● Source data:

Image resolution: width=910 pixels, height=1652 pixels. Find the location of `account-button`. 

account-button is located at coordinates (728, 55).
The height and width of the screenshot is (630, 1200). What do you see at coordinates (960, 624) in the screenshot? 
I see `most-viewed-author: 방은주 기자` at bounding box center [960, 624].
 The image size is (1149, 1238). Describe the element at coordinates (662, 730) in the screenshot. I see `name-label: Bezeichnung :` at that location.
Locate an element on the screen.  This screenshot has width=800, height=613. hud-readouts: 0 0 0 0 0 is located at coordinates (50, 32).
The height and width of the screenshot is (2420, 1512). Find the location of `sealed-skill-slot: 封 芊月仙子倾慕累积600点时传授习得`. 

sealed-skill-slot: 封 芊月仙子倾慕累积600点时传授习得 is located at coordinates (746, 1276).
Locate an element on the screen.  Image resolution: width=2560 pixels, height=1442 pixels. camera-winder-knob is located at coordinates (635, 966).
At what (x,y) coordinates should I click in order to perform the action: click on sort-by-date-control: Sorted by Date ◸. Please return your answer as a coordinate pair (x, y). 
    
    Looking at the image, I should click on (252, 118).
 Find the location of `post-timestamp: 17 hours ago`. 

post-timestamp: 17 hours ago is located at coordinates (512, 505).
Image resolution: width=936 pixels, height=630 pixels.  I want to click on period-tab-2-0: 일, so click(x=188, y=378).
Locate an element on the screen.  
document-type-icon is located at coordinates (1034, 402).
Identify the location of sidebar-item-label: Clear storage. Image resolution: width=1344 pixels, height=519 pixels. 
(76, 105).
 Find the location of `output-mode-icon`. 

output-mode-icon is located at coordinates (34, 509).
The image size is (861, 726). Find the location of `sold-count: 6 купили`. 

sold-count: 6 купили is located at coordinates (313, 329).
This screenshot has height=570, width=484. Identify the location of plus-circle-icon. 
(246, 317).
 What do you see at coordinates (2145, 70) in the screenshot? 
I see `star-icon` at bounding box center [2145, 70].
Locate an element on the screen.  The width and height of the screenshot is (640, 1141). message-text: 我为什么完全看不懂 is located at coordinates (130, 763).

● To do:
Copy out all of the records above line for line, with no changes.

● The answer:
Image resolution: width=910 pixels, height=1652 pixels. Find the location of `account-button`. 

account-button is located at coordinates (728, 55).
The height and width of the screenshot is (630, 1200). What do you see at coordinates (960, 624) in the screenshot? 
I see `most-viewed-author: 방은주 기자` at bounding box center [960, 624].
 The image size is (1149, 1238). Describe the element at coordinates (662, 730) in the screenshot. I see `name-label: Bezeichnung :` at that location.
Locate an element on the screen.  This screenshot has width=800, height=613. hud-readouts: 0 0 0 0 0 is located at coordinates (50, 32).
The height and width of the screenshot is (2420, 1512). Find the location of `sealed-skill-slot: 封 芊月仙子倾慕累积600点时传授习得`. 

sealed-skill-slot: 封 芊月仙子倾慕累积600点时传授习得 is located at coordinates (746, 1276).
Locate an element on the screen.  Image resolution: width=2560 pixels, height=1442 pixels. camera-winder-knob is located at coordinates (635, 966).
At what (x,y) coordinates should I click in order to perform the action: click on sort-by-date-control: Sorted by Date ◸. Please return your answer as a coordinate pair (x, y). 
    
    Looking at the image, I should click on (252, 118).
 Find the location of `post-timestamp: 17 hours ago`. 

post-timestamp: 17 hours ago is located at coordinates (512, 505).
Image resolution: width=936 pixels, height=630 pixels.  I want to click on period-tab-2-0: 일, so click(x=188, y=378).
Locate an element on the screen.  
document-type-icon is located at coordinates (1034, 402).
Identify the location of sidebar-item-label: Clear storage. Image resolution: width=1344 pixels, height=519 pixels. 
(76, 105).
 Find the location of `output-mode-icon`. 

output-mode-icon is located at coordinates (34, 509).
The image size is (861, 726). Find the location of `sold-count: 6 купили`. 

sold-count: 6 купили is located at coordinates (313, 329).
This screenshot has height=570, width=484. Identify the location of plus-circle-icon. 
(246, 317).
 What do you see at coordinates (2145, 70) in the screenshot? 
I see `star-icon` at bounding box center [2145, 70].
Locate an element on the screen.  The width and height of the screenshot is (640, 1141). message-text: 我为什么完全看不懂 is located at coordinates (130, 763).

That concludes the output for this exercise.